- **Exercise objective**
Copy out the records word for word, starting at the line that contains "Click 'known side" and going through the end of the records, with both ends included.

- **Location data for words and elements**

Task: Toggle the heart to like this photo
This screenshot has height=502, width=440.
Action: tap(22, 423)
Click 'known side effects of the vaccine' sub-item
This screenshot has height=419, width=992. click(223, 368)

- **Answer below**
Click 'known side effects of the vaccine' sub-item
This screenshot has height=419, width=992. click(223, 368)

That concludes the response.